Data Validation and Filtering Process
A sequential, automated validation process is applied to all incoming PurpleAir sensor readings. Each record is systematically evaluated against a series of predefined criteria. Records that do not meet these criteria are flagged and excluded from subsequent analysis and visualization to maintain high data quality standards.

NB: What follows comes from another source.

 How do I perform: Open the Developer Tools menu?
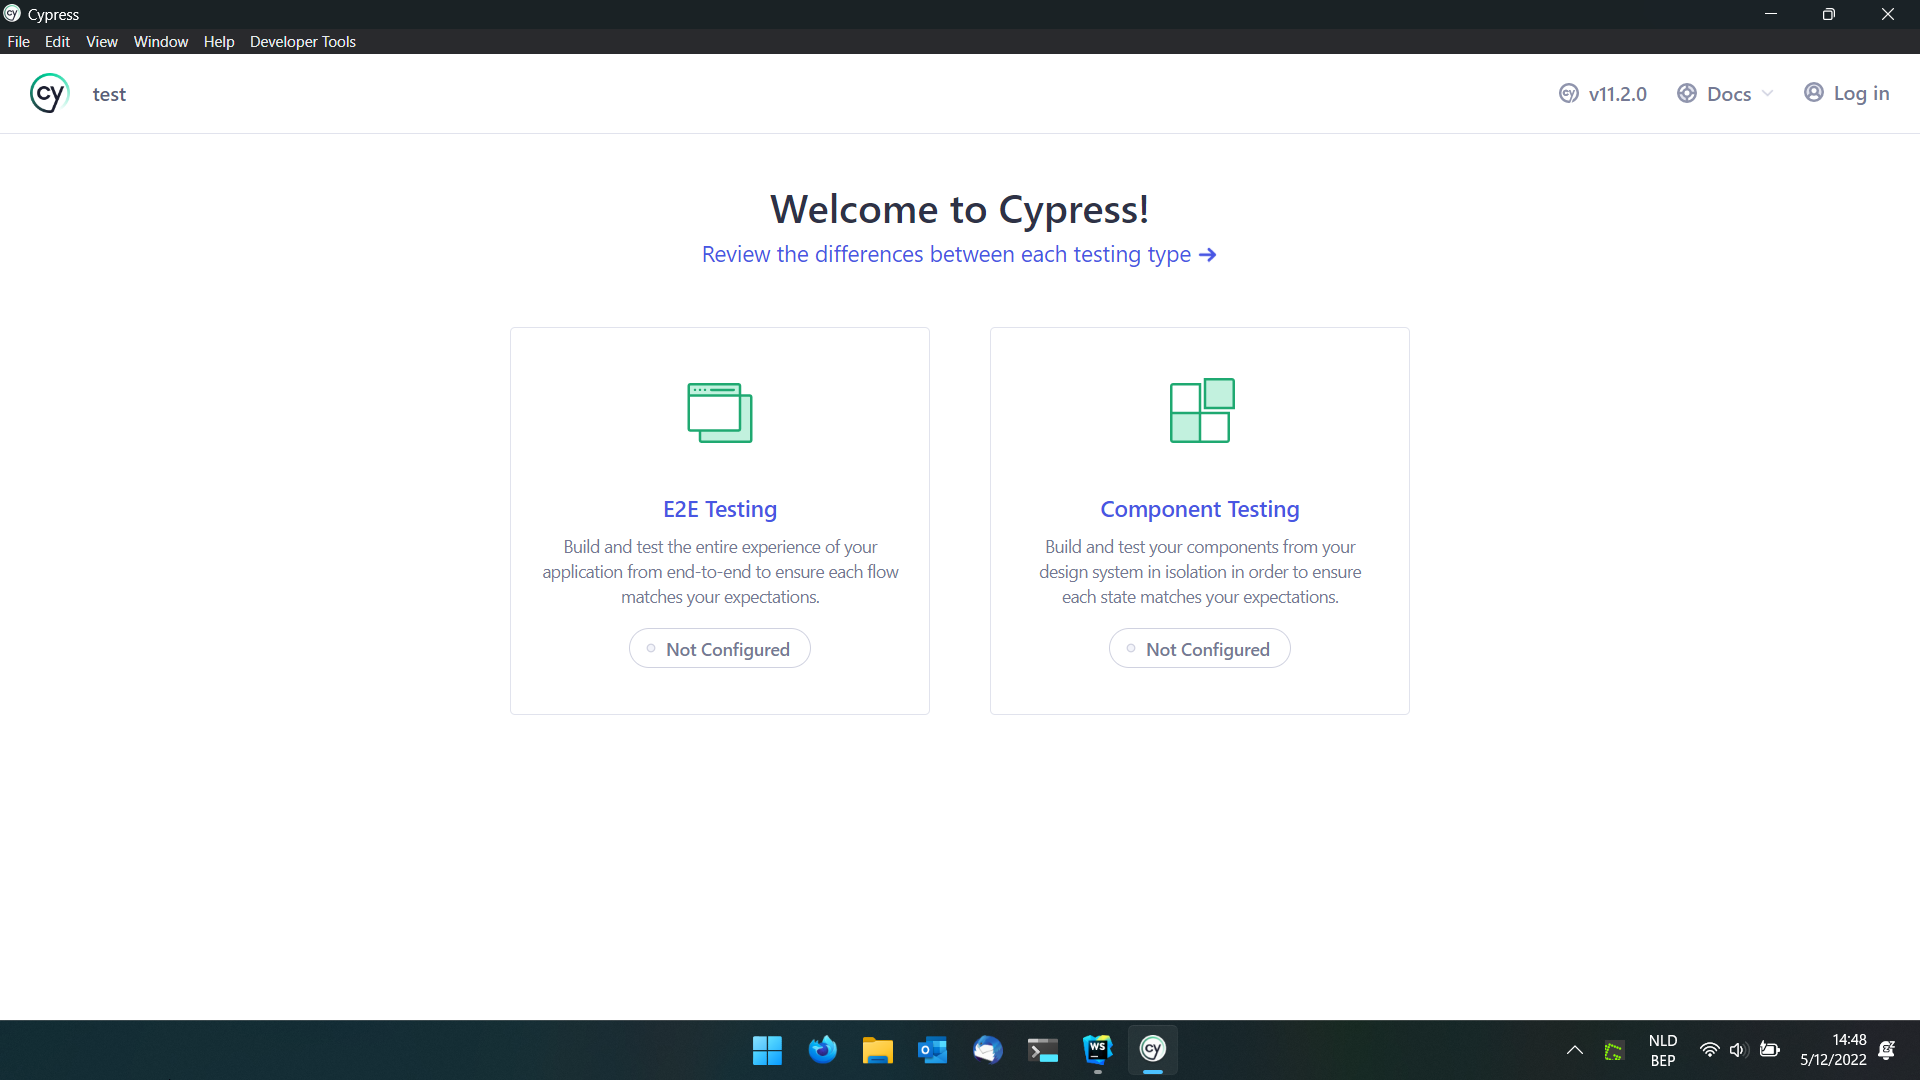302,41
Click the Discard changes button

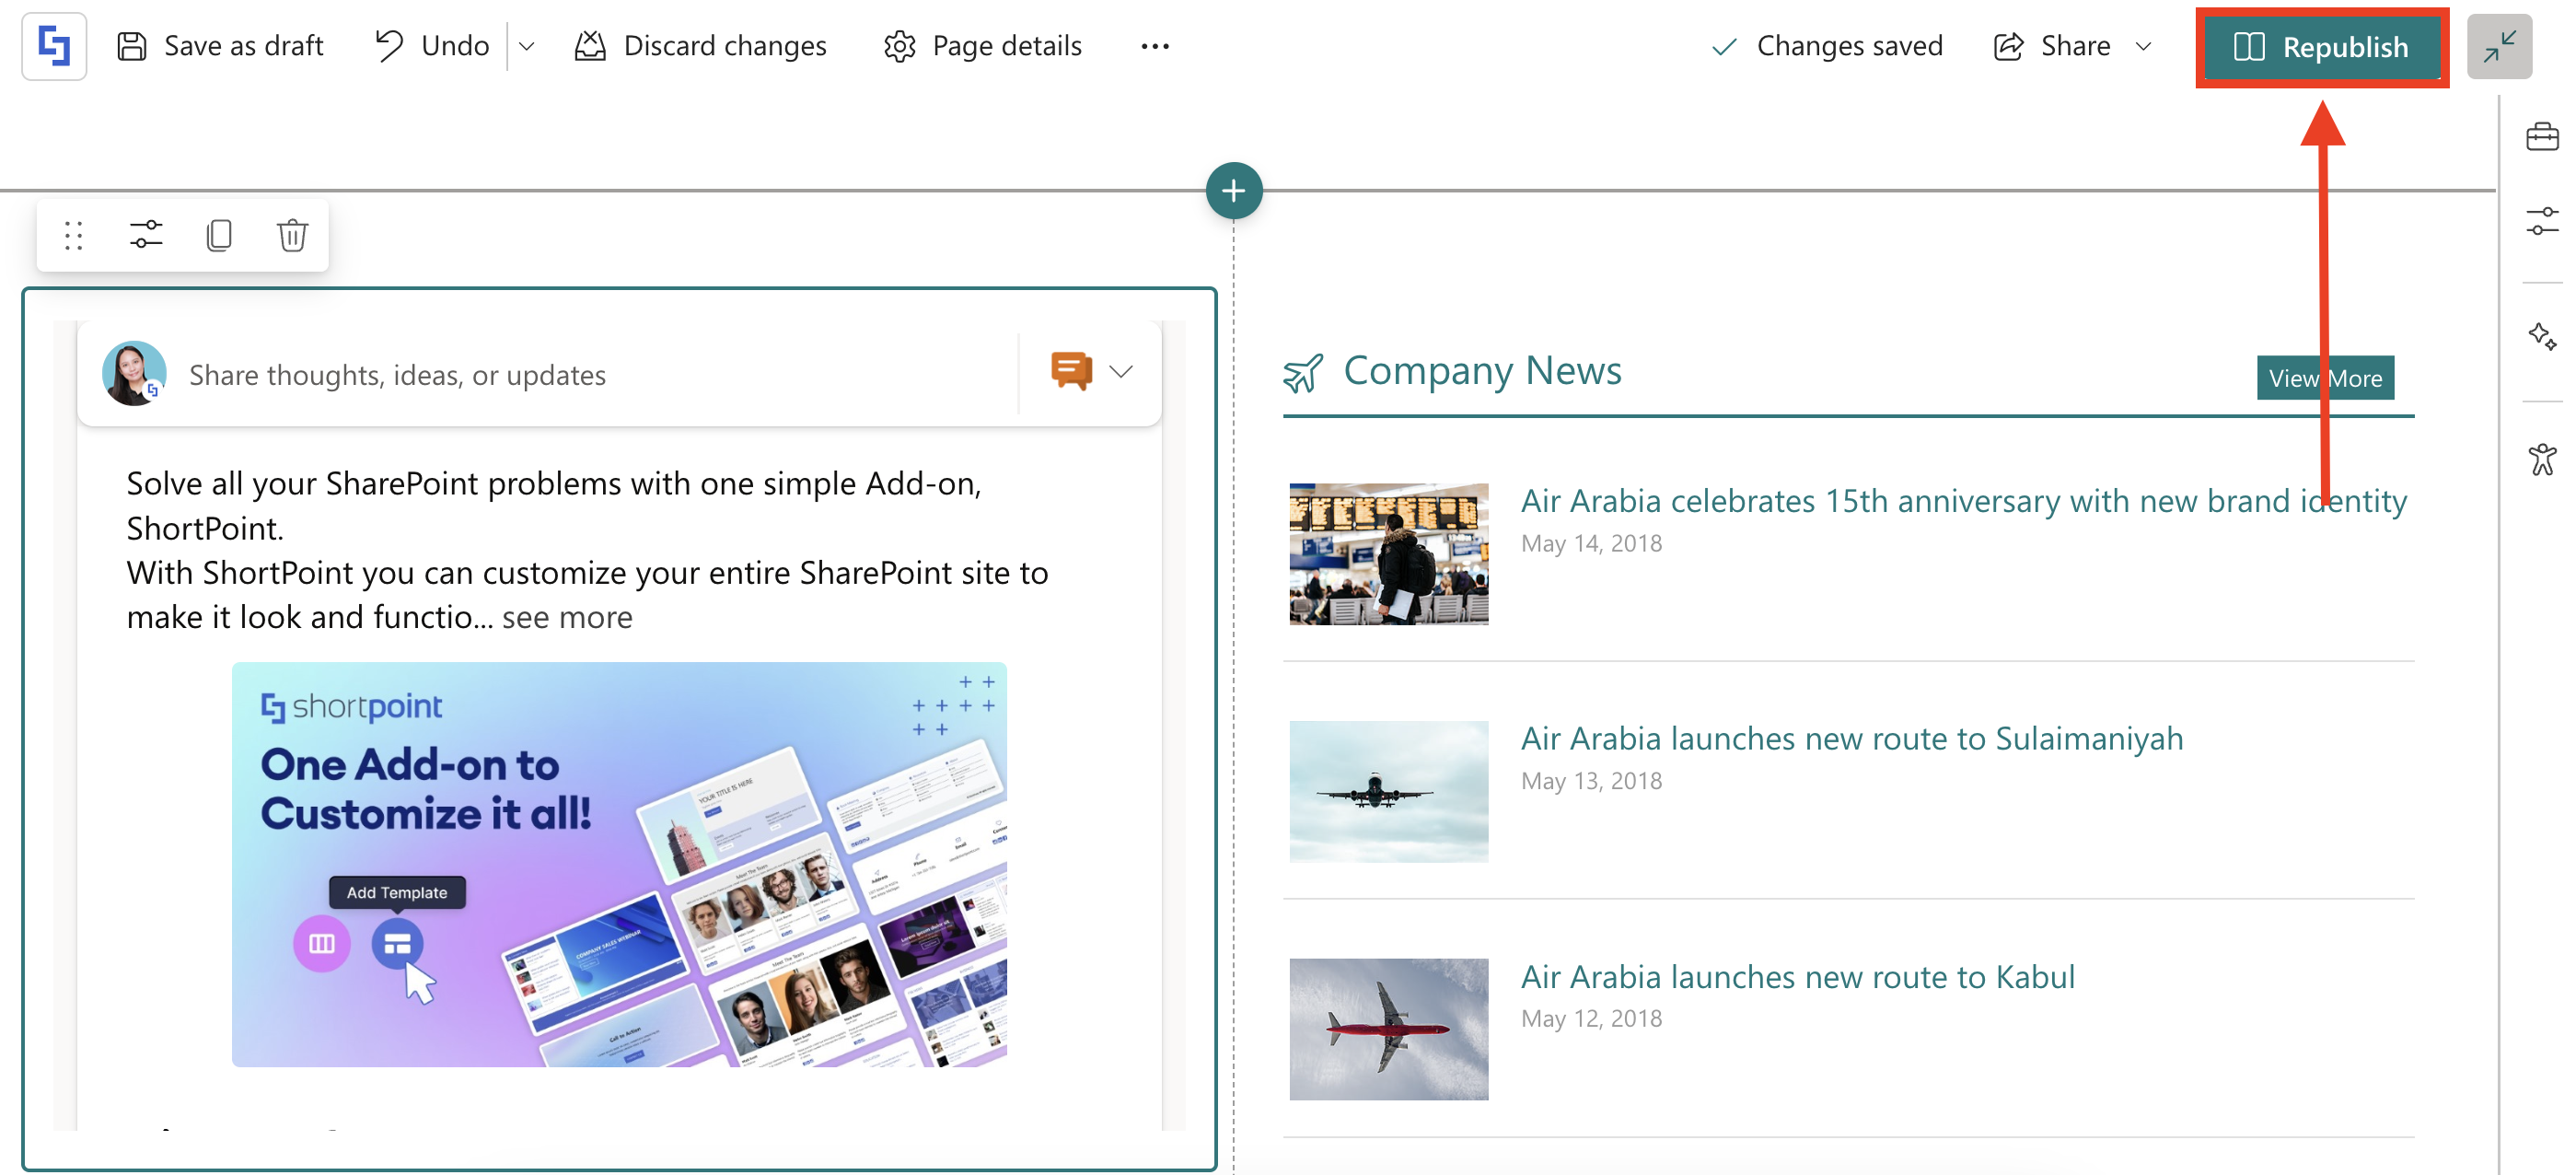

The following checks are performed:
-
Relative Humidity Check: If humidity detections from both sensors are missing, then the record is rejected. If at least one reading was made, then an effective humidity is calculated by taking the average of all readings from the detectors. If the subsequent effective reading is outside of the range 0-100%, then it is rejected. Relative humidity is needed to calculate the correction factor in a subsequent step.
-
PM2.5 Channel Data Check: If either sensor is missing a PM2.5 reading, then the record is rejected.
-
PM2.5 Measurement Plausibility Check: If either sensor’s PM2.5 reading is outside of the range 0-1000 µg/m³, then the record is rejected.
-
Inter-Channel PM2.5 Agreement Check: If the absolute difference between the two PM2.5 readings is greater than 5 µg/m³ and the readings differ by more than 30%, then the record is rejected. This procedure is consistent with recommendations from scientific literature and agency guidelines for PurpleAir data processing:
- Barkjohn, B. P., Gantt, B., and Clements, A. L. (2021). Development and application of a U.S.-wide PurpleAir PM2.5 correction factor. Atmospheric Measurement Techniques, 14(6), 4617-4637.
- U.S. Environmental Protection Agency. PurpleAir PM2.5 U.S. Correction and Data Flagging guidelines.
Applying Correction Factors
For outdoor sensors, the following correction is applied to the raw PM2.5 concentrations in conjunction with the observed relative humidity:
Corrected PM2.5 (PM_corr) is calculated as follows:
If raw PM2.5 (PM_raw) < 50 µg/m³:
PM_corr = 0.524 * PM_raw - 0.0862 * RH + 5.75
Else if raw PM2.5 (PM_raw) >= 50 µg/m³ AND PM_raw < 229 µg/m³:
PM_corr = 0.786 * PM_raw - 0.0862 * RH + 5.75
Else (if raw PM2.5 (PM_raw) >= 229 µg/m³):
PM_corr = 0.69 * PM_raw + 0.000884 * (PM_raw^2) + 2.97
Where:
- PM_corr is the corrected PM2.5 concentration.
- PM_raw is the raw PM2.5 concentration from the sensor (denoted as
pm_atmin the code). - RH is the relative humidity in percent (denoted as
rhin the code).
The correction is applied independently to each of the sensor readings, and then the average of them is taken to get the final corrected concentration.
AQI Calculation
AQI is calculated from the final corrected concentration, using the following formula:
AQI = ((I_high - I_low) / (C_high - C_low)) * (Cp - C_low) + I_low
Where:
- Cp is the truncated (to one decimal place) corrected PM2.5 concentration.
- I_high is the AQI value corresponding to C_high.
- I_low is the AQI value corresponding to C_low.
- C_high is the concentration breakpoint greater than or equal to Cp.
- C_low is the concentration breakpoint less than or equal to Cp.
The specific breakpoints used are defined in the purpleair.R script and correspond to the standard US EPA PM2.5 AQI calculation:
| C_low (µg/m³) | C_high (µg/m³) | I_low | I_high | Category |
|---|---|---|---|---|
| 0.0 | 9.0 | 0 | 50 | Good |
| 9.1 | 35.4 | 51 | 100 | Moderate |
| 35.5 | 55.4 | 101 | 150 | Unhealthy for Sensitive Groups |
| 55.5 | 125.4 | 151 | 200 | Unhealthy |
| 125.5 | 225.4 | 201 | 300 | Very Unhealthy |
| 225.5 | 325.4 | 301 | 500 | Hazardous |
If Cp is greater than the highest breakpoint (325.4 µg/m³), the calculation still uses the last segment’s slope. The final AQI value is then rounded to the nearest integer and capped at 500 if the clamp parameter is true (which it is by default in the get_sensor_data function).